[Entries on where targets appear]
---*---

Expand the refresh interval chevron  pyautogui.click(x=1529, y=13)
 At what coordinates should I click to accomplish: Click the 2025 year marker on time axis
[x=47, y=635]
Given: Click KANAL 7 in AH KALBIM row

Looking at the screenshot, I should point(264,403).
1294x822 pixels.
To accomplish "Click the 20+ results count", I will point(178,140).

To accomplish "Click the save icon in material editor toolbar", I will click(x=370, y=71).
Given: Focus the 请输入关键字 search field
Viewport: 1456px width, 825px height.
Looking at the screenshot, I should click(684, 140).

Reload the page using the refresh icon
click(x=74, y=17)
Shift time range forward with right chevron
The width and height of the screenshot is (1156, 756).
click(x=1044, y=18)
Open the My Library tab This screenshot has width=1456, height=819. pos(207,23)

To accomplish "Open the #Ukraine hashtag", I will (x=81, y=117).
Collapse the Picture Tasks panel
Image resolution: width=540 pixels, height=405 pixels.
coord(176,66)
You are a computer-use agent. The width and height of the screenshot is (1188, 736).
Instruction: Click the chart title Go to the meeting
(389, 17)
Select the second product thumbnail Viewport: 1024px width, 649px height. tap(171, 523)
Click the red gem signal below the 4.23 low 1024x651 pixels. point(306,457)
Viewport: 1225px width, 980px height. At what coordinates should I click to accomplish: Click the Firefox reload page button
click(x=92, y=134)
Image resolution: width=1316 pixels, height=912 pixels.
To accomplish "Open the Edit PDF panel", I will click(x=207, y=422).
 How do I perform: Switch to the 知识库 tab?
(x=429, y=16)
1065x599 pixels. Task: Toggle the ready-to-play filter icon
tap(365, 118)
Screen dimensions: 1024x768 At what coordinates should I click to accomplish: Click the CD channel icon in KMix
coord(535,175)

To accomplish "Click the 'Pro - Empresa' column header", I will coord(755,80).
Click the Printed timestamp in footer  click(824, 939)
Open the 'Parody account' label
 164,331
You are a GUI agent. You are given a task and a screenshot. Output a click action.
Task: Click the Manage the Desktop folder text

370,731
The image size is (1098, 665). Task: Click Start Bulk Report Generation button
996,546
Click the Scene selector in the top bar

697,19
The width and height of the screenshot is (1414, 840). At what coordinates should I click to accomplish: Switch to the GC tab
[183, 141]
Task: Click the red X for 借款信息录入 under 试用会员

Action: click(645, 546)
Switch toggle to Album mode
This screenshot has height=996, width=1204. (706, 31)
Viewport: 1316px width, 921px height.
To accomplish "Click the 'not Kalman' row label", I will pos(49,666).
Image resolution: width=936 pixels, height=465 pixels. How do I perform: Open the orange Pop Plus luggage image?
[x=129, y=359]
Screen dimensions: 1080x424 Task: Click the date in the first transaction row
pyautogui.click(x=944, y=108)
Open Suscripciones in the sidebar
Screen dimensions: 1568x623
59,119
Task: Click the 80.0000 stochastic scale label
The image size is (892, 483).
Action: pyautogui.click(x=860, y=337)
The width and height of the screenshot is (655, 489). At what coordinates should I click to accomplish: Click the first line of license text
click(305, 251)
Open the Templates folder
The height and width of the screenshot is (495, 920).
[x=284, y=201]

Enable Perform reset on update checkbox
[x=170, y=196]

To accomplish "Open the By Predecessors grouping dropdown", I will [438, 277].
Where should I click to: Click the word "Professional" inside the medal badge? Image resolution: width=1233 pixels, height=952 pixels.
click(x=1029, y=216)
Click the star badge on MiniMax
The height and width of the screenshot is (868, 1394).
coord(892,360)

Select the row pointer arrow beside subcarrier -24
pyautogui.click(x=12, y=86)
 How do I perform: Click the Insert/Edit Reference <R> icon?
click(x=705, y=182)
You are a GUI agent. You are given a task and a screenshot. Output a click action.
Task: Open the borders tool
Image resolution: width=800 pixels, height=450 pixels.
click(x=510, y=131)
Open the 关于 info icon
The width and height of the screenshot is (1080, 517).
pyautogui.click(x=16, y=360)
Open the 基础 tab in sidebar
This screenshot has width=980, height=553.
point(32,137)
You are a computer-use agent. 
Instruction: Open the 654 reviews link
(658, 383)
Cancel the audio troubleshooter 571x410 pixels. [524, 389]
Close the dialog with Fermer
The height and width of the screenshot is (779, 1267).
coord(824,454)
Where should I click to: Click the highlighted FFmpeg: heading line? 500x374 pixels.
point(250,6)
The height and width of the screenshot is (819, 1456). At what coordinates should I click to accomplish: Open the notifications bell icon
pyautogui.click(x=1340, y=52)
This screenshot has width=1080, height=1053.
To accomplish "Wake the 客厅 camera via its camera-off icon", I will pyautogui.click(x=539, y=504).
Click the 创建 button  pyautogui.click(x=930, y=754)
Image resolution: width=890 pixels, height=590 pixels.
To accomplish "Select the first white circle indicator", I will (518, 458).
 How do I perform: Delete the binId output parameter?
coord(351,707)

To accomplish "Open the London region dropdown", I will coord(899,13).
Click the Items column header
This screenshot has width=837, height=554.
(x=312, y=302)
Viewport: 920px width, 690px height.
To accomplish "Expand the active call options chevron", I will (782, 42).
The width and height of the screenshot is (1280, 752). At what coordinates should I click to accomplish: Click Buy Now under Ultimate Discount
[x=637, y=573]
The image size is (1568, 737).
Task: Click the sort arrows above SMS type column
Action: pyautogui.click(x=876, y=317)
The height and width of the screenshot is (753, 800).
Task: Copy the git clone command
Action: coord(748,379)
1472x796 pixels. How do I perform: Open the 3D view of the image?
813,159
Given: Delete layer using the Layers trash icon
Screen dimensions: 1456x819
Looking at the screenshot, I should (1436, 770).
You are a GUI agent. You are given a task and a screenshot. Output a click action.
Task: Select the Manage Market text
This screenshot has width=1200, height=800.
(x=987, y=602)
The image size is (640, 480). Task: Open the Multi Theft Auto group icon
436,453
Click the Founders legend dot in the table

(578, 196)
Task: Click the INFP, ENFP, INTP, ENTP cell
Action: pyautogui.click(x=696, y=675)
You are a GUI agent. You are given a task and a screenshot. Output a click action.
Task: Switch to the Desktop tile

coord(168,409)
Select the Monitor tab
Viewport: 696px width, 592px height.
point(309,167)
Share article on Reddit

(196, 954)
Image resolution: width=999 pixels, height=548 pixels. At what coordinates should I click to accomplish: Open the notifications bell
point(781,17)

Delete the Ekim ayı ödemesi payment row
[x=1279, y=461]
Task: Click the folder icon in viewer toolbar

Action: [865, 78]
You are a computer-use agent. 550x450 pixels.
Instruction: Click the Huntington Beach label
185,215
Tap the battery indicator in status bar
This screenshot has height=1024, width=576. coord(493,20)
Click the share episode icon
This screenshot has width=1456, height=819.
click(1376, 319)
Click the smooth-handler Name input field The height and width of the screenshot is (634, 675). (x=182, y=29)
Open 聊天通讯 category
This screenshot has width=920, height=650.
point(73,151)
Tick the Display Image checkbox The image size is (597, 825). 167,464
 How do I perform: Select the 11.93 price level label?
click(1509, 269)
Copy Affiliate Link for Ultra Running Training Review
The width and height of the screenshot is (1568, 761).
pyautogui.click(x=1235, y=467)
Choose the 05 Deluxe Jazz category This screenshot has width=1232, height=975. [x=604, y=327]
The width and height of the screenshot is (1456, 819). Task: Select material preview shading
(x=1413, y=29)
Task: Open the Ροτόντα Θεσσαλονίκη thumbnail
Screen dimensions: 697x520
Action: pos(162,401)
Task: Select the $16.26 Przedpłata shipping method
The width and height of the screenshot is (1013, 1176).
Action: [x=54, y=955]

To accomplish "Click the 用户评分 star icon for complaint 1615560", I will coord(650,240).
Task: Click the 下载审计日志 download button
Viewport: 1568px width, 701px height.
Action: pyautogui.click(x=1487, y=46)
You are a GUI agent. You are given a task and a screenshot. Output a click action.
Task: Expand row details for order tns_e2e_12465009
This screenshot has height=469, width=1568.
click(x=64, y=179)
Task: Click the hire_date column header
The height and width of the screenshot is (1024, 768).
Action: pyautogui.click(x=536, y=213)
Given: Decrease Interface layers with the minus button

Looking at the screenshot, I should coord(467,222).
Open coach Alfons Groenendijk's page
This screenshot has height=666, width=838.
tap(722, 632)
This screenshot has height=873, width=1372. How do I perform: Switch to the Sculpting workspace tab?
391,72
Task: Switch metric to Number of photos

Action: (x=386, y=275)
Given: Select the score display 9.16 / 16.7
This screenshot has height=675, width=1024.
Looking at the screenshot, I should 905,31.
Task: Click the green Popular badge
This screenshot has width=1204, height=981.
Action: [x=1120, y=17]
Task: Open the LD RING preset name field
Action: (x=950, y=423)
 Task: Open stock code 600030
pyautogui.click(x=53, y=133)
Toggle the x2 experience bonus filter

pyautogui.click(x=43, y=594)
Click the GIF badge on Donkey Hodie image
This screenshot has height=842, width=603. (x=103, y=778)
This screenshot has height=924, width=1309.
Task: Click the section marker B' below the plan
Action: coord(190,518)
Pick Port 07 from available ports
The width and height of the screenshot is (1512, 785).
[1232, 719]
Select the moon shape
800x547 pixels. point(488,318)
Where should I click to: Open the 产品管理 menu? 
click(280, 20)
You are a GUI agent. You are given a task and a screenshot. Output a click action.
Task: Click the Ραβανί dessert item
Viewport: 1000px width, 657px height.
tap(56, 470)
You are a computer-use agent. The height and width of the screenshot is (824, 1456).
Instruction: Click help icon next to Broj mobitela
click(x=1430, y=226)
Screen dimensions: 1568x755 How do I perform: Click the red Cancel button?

---*---

TASK DIRECTIONS: Reproduce the entries verbatim, starting at the first line and ending at the line that contains "coord(176,66)", with both of those lines included.

RESULT OF THE EXERCISE:
Expand the refresh interval chevron  pyautogui.click(x=1529, y=13)
 At what coordinates should I click to accomplish: Click the 2025 year marker on time axis
[x=47, y=635]
Given: Click KANAL 7 in AH KALBIM row

Looking at the screenshot, I should point(264,403).
1294x822 pixels.
To accomplish "Click the 20+ results count", I will point(178,140).

To accomplish "Click the save icon in material editor toolbar", I will click(x=370, y=71).
Given: Focus the 请输入关键字 search field
Viewport: 1456px width, 825px height.
Looking at the screenshot, I should click(684, 140).

Reload the page using the refresh icon
click(x=74, y=17)
Shift time range forward with right chevron
The width and height of the screenshot is (1156, 756).
click(x=1044, y=18)
Open the My Library tab This screenshot has width=1456, height=819. pos(207,23)

To accomplish "Open the #Ukraine hashtag", I will (x=81, y=117).
Collapse the Picture Tasks panel
Image resolution: width=540 pixels, height=405 pixels.
coord(176,66)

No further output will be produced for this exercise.